ミエリン鞘の概要と機能

ミエリン鞘は脂肪組織からなる絶縁層で、神経細胞を電気的な活動から保護します。信号の伝導速度を高め、神経インパルスの効率的な伝達を可能にします。ミエリン鞘が変性すると信号伝導が乱れ、四肢の痛みや視覚障害、筋機能の低下、細かな運動制御の困難などの症状が現れます。

目的と分布

ミエリン鞘の主な目的は、神経細胞間でインパルスを迅速かつ効率的に伝えることです。中枢神経系(脳と脊髄)と末梢神経系の両方に存在しますが、自律神経系や無脊椎動物にはほとんど見られません。

中枢神経系のミエリン

  • 水分は約40%、脂質は70〜85%を占めます。
  • 主要脂質はセレブロシド、コレステロール、レシチン、エタノール含有プラスマロゲンです。スフィンゴミエリンは少量です。
  • タンパク質は全体の15〜30%で、主な成分はミエリン基礎タンパク質(MBP)とプロテオリピッドタンパク質です。

末梢神経系のミエリン

  • 水分・脂質・タンパク質の比率は中枢と同様です。
  • 脂質の種類は中枢と似ていますが、比率が異なります。
  • 主要タンパク質はP0タンパク質で、全タンパク質の約50%を占めます。

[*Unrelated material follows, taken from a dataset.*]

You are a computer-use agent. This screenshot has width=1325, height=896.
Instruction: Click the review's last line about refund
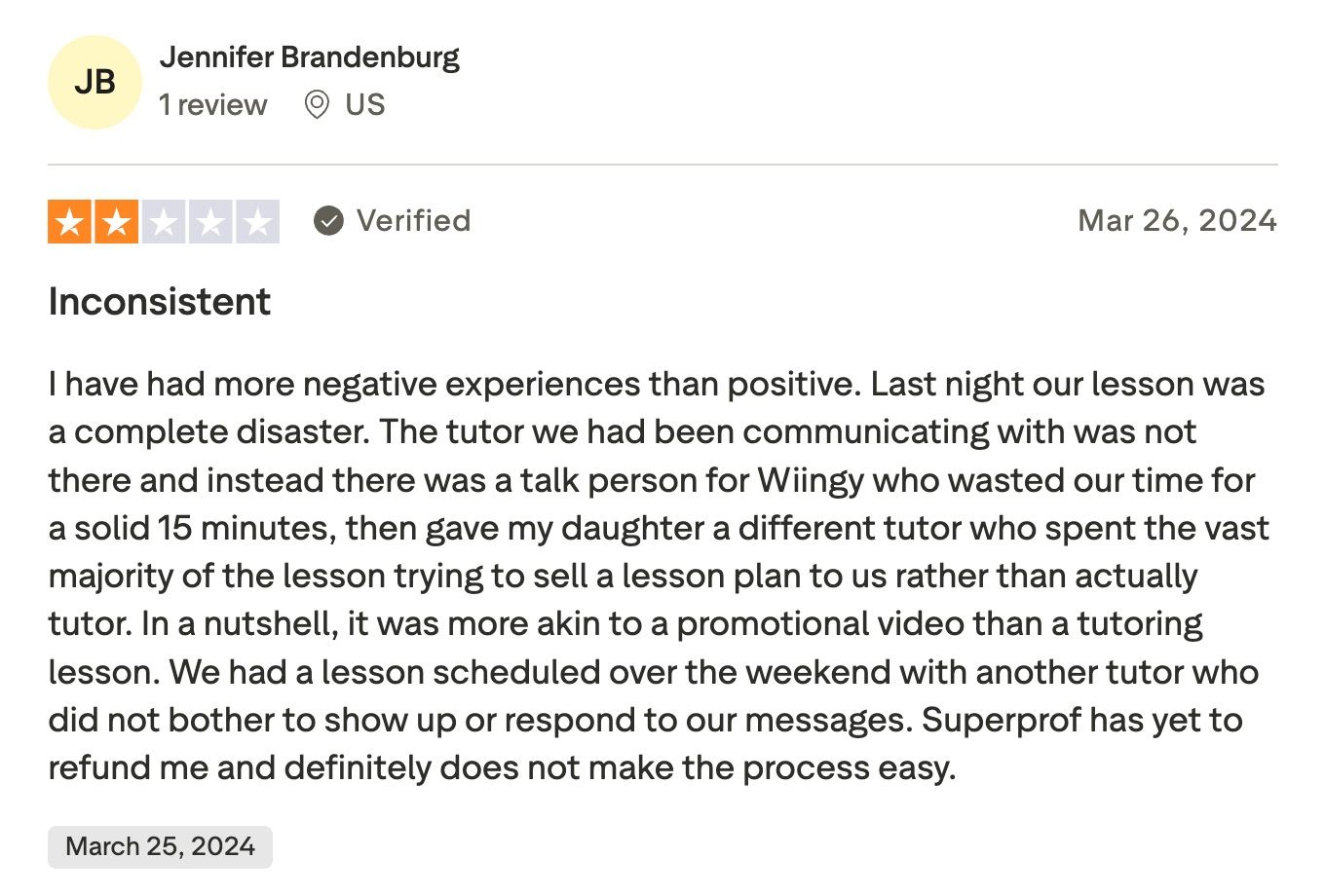pos(502,767)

その他にミエリン基礎タンパク質やP2タンパク質があります。

脱髄に関わる疾患

  • 中枢神経系の脱髄疾患:多発性硬化症、白質ジストロフィー、視神経炎、横断性脊髄炎など。
  • 末梢神経系の脱髄疾患:ギラン・バレー症候群、チャールト・マリー・トゥース病、末梢神経障害など。
  • 症状が疑われる場合は、適切な治療を受けるために医療機関へ相談してください。